Agnieszka Robótka-Michalska dwadzieścia pięć lat temu wcielała się w rolę Ewy Glinickiej w popularnym i lubianym serialu W labiryncie. Produkcja emitowana była na przełomie lat 80-tych i 90-tych i przez wielu do dzisiaj uważana jest za jeden z lepszych polskich seriali. Niestety, innego zdania jest Michalska, która nie wspomina miło pracy na planie.
Byłam znana, ale nic za tym nie szło. Ani pieniądze, ani wielkie role - przyznaje aktorka w książce Gdzie są gwiazdy z tamtych lat?. Serial zrobił mi dużo krzywdy, bo wszyscy oceniali mnie przez pryzmat Ewy.

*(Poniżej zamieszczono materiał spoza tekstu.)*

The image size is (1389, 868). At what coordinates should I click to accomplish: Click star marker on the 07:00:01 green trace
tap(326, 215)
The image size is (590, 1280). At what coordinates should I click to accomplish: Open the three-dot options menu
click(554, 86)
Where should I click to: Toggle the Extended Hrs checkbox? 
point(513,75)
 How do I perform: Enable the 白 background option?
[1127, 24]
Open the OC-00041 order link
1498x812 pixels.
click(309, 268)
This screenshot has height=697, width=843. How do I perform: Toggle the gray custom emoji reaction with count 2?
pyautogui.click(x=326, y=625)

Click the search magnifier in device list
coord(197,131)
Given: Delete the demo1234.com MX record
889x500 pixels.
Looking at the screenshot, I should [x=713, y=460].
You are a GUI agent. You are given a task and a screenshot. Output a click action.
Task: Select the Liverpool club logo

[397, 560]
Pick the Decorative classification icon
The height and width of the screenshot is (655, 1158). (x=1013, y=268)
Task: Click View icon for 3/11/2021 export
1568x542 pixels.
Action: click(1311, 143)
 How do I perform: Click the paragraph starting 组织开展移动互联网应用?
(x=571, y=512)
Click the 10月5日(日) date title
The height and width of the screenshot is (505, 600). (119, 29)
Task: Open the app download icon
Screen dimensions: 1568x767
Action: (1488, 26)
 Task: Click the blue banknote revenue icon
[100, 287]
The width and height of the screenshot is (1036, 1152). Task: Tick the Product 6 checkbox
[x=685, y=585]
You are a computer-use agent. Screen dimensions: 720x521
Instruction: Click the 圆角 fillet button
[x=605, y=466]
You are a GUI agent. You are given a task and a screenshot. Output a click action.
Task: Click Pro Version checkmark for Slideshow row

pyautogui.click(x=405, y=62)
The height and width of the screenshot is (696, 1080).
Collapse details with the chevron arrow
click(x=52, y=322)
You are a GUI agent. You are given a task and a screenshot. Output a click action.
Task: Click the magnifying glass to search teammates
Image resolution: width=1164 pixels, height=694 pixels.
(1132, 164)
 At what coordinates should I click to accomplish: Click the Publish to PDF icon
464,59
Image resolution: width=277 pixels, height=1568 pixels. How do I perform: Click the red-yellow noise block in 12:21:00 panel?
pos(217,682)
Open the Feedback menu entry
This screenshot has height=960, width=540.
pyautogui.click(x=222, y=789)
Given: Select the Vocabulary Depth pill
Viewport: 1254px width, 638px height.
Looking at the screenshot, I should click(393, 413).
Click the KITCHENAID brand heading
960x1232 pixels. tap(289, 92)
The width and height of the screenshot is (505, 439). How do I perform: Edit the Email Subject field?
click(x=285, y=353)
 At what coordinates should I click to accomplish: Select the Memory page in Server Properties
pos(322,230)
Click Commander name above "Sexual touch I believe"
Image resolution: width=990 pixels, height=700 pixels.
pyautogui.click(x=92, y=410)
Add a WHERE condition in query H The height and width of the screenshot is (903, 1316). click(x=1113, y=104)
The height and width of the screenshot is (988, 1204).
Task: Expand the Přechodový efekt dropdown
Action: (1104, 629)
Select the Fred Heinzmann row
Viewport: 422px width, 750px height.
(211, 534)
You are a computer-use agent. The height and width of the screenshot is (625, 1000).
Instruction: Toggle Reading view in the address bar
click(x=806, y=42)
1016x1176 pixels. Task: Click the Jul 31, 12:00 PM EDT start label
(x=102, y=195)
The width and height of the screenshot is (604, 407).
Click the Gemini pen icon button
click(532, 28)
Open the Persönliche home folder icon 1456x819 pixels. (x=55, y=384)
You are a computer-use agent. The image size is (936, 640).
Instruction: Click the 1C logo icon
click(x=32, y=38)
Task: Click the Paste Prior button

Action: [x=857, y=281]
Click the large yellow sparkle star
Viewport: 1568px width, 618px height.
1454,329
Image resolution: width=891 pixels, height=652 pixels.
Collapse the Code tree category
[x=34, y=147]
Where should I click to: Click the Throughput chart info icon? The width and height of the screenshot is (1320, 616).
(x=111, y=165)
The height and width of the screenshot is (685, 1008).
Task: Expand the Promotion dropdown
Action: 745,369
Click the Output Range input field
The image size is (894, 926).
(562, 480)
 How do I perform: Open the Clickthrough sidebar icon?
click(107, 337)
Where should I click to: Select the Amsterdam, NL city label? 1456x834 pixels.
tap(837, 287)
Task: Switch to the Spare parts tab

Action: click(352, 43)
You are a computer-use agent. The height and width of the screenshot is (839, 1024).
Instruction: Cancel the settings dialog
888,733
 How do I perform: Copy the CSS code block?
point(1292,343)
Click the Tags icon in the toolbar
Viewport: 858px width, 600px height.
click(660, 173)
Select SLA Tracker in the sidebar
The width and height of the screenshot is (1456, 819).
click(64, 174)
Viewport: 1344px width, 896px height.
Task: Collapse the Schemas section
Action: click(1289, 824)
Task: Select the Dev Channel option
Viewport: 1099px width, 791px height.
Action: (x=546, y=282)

Faktycznie, emisję serialu zakończono w 1989 roku a Michalska pojawiła się w innych produkcjach tylko sporadycznie. Zagrała epizody w Na dobre i na złe oraz w Pensjonacie pod różą. Wygląda na to, że tak zostanie, bo dziś 50-letnia aktorka nie spieszy się z powrotem do zawodu:
_**Sama nie chciałam grać więcej w telenoweli i powielać postaci biednej, skrzywdzonej kobiety wiecznie w ciąży**_ - tłumaczy. Powiedziałam producentom, że mogę wrócić, jeśli Ewa "znormalnieje". Usłyszałam wówczas, że widzowie kochają wątek nieszczęśliwej Ewy, więc szanse na jakąkolwiek zmianę były znikome, wręcz żadne. Teraz proponują mi najgorszy chłam, dlatego zawsze grzecznie odmawiam.